* _Direction 1_:
Repeat the passage of the essay on foreign goods pre-shipping inspection from "The invincible industrial" to "of container tonnage..." word for word.
* _Direction 2_:
Reproduce the rows verbatim, from the first row through the line with "Action: [1086, 23]", and nothing else.

* _Source excerpt_:
## Begin

Foreign Goods pre-shipping
Inspection
and
the looming impact of ‘Industrial
Abomination’
Sam Mwaka-karama
Ancient industrial cartoon
junkyard animators, once upon a time, dreamt of the ultimate automated
industrial abomination of all times - as the enormous Himalayan sort-of
junk-heap manglement of worldly industrial complexity where massive Portland
iron smelters - with thick smoke billowing from huge chimneys -
characteristically smog the sprawl of urban cosmopolitans, busy city production
and consumerism atmosphere; with industrious manufacturing-craft mania, iron
mongery, crap-metallurgy and foundry, fabrications, design, finishing, packing
and unto the world maritime shipping, road and rail transportations to the
final consumer - would become such endless and still unending nightmare - where
the 'iron men' would - by the very repetitiveness of their robotic 'dawn to
dusk' and 'dusk to dawn' capitalist restlessness - become spider-webbed in this
bizarre whirlwind 'megalomania' – the ultimate industrial abomination.
What the cartoon junkyard
artist did not bother-with, was the 'off-springs' of these huge pulsating
"Theta and Entheta" of this new-world fired-up by worldly
consumerism, need and insatiable hunger, quest, fashion, competitiveness and
famished want.
The off-springs of these
'iron men' and 'iron women' of the unending industrial revolutions, wars and
growths - are the metaphorical ‘Gulliver’ inch-man 'gnomes' - who climb all
over the tired sleepy Swartz… Western 'ironman of capitalism' of the modern
day.
The invincible industrial Inch-men
Gnomes roped an incredible network - in perpetual process of product output;
replications, copycat-ism, jinx-craftsmanship, counterfeits, fake-ism and sub-standardization
of all types of goods... like tiny colony-ants, they flood the world’s busiest
ports with uncontrollable surge of millions upon millions of container tonnage...

## End

* _Dataset extract_:
## Begin

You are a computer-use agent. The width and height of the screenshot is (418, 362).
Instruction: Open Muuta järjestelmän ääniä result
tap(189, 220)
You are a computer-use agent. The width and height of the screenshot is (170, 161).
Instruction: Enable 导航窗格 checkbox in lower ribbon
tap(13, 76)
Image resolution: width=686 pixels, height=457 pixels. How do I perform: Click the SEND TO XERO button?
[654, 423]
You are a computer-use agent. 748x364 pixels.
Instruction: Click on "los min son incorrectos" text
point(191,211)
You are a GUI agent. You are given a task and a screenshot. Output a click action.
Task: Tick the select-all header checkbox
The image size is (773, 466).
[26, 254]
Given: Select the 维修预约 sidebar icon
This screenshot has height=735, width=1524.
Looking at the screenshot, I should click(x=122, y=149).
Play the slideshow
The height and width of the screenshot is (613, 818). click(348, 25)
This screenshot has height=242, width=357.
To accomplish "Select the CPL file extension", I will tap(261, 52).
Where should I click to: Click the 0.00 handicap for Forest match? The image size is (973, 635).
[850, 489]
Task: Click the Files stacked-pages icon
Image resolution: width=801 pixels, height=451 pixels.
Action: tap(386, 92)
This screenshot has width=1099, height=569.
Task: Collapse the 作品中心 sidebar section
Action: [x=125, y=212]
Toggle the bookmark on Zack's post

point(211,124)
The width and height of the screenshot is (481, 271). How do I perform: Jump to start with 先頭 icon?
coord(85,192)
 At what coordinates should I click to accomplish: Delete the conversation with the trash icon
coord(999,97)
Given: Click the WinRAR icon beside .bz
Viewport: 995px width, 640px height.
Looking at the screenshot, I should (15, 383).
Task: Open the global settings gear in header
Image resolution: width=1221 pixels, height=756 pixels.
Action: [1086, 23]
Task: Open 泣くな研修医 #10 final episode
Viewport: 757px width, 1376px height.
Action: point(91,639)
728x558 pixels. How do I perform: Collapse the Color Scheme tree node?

## End

* _Task result 1_:
The invincible industrial Inch-men
Gnomes roped an incredible network - in perpetual process of product output;
replications, copycat-ism, jinx-craftsmanship, counterfeits, fake-ism and sub-standardization
of all types of goods... like tiny colony-ants, they flood the world’s busiest
ports with uncontrollable surge of millions upon millions of container tonnage...

* _Task result 2_:
You are a computer-use agent. The width and height of the screenshot is (418, 362).
Instruction: Open Muuta järjestelmän ääniä result
tap(189, 220)
You are a computer-use agent. The width and height of the screenshot is (170, 161).
Instruction: Enable 导航窗格 checkbox in lower ribbon
tap(13, 76)
Image resolution: width=686 pixels, height=457 pixels. How do I perform: Click the SEND TO XERO button?
[654, 423]
You are a computer-use agent. 748x364 pixels.
Instruction: Click on "los min son incorrectos" text
point(191,211)
You are a GUI agent. You are given a task and a screenshot. Output a click action.
Task: Tick the select-all header checkbox
The image size is (773, 466).
[26, 254]
Given: Select the 维修预约 sidebar icon
This screenshot has height=735, width=1524.
Looking at the screenshot, I should click(x=122, y=149).
Play the slideshow
The height and width of the screenshot is (613, 818). click(348, 25)
This screenshot has height=242, width=357.
To accomplish "Select the CPL file extension", I will tap(261, 52).
Where should I click to: Click the 0.00 handicap for Forest match? The image size is (973, 635).
[850, 489]
Task: Click the Files stacked-pages icon
Image resolution: width=801 pixels, height=451 pixels.
Action: tap(386, 92)
This screenshot has width=1099, height=569.
Task: Collapse the 作品中心 sidebar section
Action: [x=125, y=212]
Toggle the bookmark on Zack's post

point(211,124)
The width and height of the screenshot is (481, 271). How do I perform: Jump to start with 先頭 icon?
coord(85,192)
 At what coordinates should I click to accomplish: Delete the conversation with the trash icon
coord(999,97)
Given: Click the WinRAR icon beside .bz
Viewport: 995px width, 640px height.
Looking at the screenshot, I should (15, 383).
Task: Open the global settings gear in header
Image resolution: width=1221 pixels, height=756 pixels.
Action: [1086, 23]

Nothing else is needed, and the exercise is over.